「も差別問題に関するリーフレット 「もうひとつの原発問題」
差別問題に関するリーフレット 「もうひとつの原発問題」

1.「福島差別」がつくり出されています

「福島差別」、こんな言葉を聞かれたことはないでしょうか。原発事故の被災地住民はもとより福島県民全体に対する排除や忌避という差別の現実です。

新聞報道によると、福島県から避難してきた子どもが「放射能がうつる」と言われてイジメにあったり、ホテルの宿泊拒否やガソリンスタンドでの給油拒否、福島ナンバーの車による運送拒否など驚くような事実が紹介されています。

法務省の発表(※1)でも、「近隣住民から、福島県から避難してきたことを理由に、子どもを公園で遊ばせるのを自粛するように言われた」、「子どもを保育園に入園させようとしたところ、福島から避難してきたことが分かると、保護者から不安の声が出て対応できないなどとして入園を断られた」といった事案が取り上げられています。

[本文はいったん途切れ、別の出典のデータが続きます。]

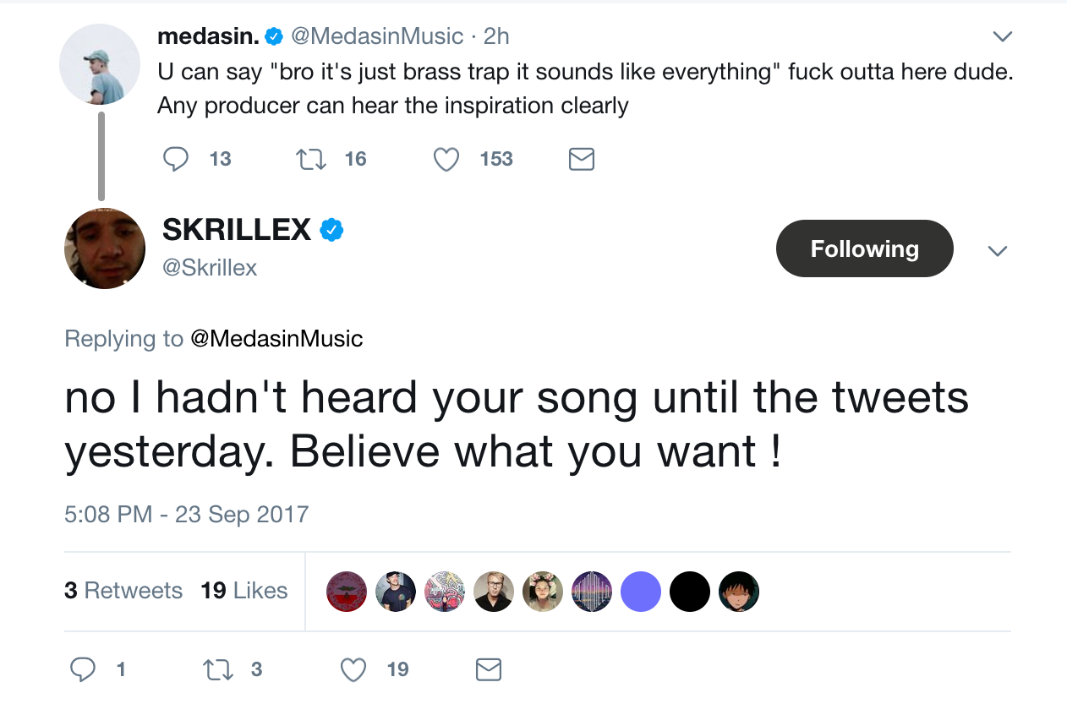1067x715 pixels.
Task: Expand options chevron on medasin's tweet
Action: pos(1002,36)
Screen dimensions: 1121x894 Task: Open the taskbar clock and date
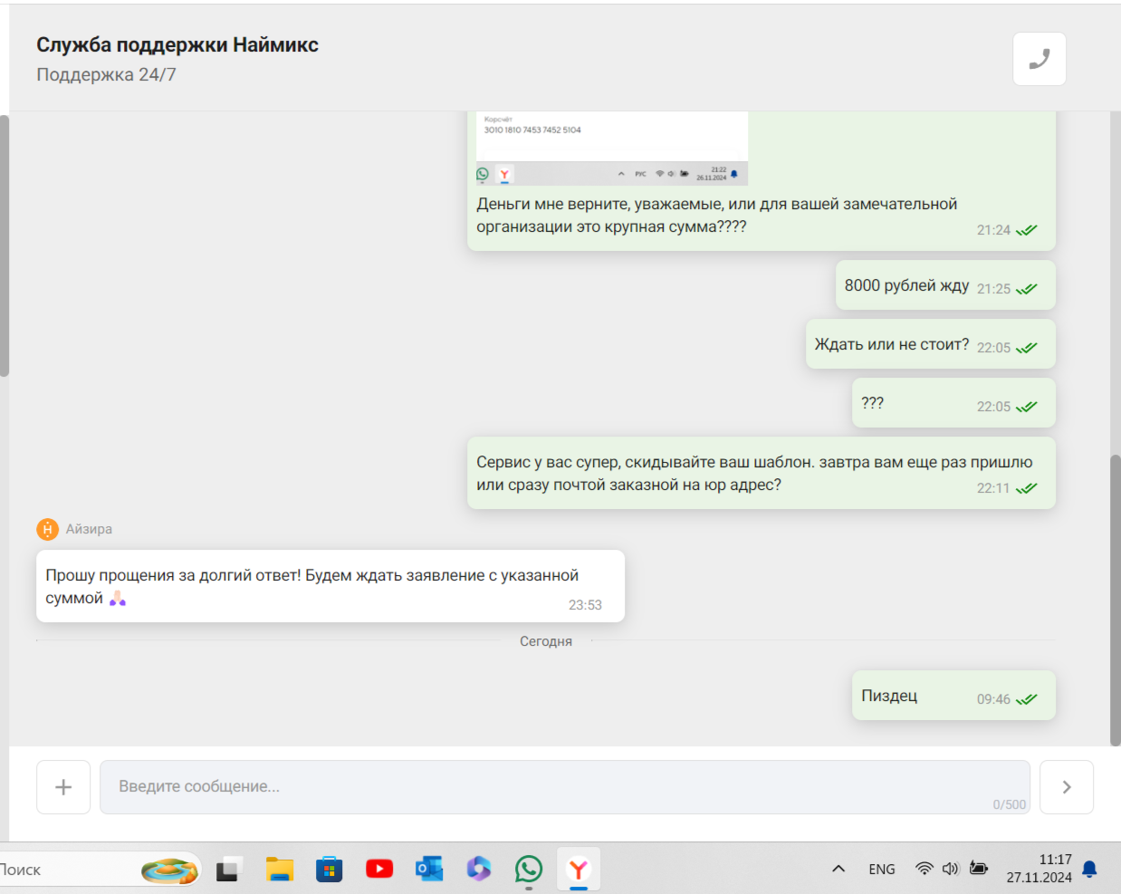tap(1040, 869)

何とも悲しい出来事です。

こうした中で、「就職で不利になることはないのか」「結婚は大丈夫だろうか」という心配が地元の人々を襲い始めています。生活の立て直しや健康への気がかりに加えて、差別への不安が福島の人々にのしかかっています。

 

2.問われているもの

2011年3月11日に発生した震度7の大地震は、巨大な津波を発生させました。そのすさまじい破壊力は福島第一原子力発電所を襲い、深刻な放射能漏れ事故を引き起こしました。しかし「福島差別」は、そんな自然の驚異や原発事故が自動的に創りだした「自然の出来事」ではありません。「福島差別」は、こうした大災害をきっかけにして、私たち人間が創りだしてしまった社会問題なのです。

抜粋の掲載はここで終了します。